**ASSIGNMENT:**
Below are the records. Retype exactly the lines between the lines holding "Investiční palladium (295, 338)" and "Litaneien (340, 230)", inclusive.
(EXERCISE INPUT begins)
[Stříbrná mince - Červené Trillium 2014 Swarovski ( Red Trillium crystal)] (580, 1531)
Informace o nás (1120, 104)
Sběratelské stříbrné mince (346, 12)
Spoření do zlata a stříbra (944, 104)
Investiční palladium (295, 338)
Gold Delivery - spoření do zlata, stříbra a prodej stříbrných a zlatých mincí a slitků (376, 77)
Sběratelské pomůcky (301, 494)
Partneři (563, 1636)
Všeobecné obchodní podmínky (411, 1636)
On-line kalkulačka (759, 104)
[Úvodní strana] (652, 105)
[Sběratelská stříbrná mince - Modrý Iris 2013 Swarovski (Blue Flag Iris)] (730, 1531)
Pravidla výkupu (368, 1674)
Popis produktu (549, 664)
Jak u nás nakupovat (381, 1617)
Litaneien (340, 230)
(EXERCISE INPUT ends)
(EXERCISE INPUT begins)
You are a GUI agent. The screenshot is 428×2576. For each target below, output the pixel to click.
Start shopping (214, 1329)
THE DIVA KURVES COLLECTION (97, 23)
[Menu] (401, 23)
(EXERCISE INPUT ends)
**FINISHED TASK:**
Investiční palladium (295, 338)
Gold Delivery - spoření do zlata, stříbra a prodej stříbrných a zlatých mincí a slitků (376, 77)
Sběratelské pomůcky (301, 494)
Partneři (563, 1636)
Všeobecné obchodní podmínky (411, 1636)
On-line kalkulačka (759, 104)
[Úvodní strana] (652, 105)
[Sběratelská stříbrná mince - Modrý Iris 2013 Swarovski (Blue Flag Iris)] (730, 1531)
Pravidla výkupu (368, 1674)
Popis produktu (549, 664)
Jak u nás nakupovat (381, 1617)
Litaneien (340, 230)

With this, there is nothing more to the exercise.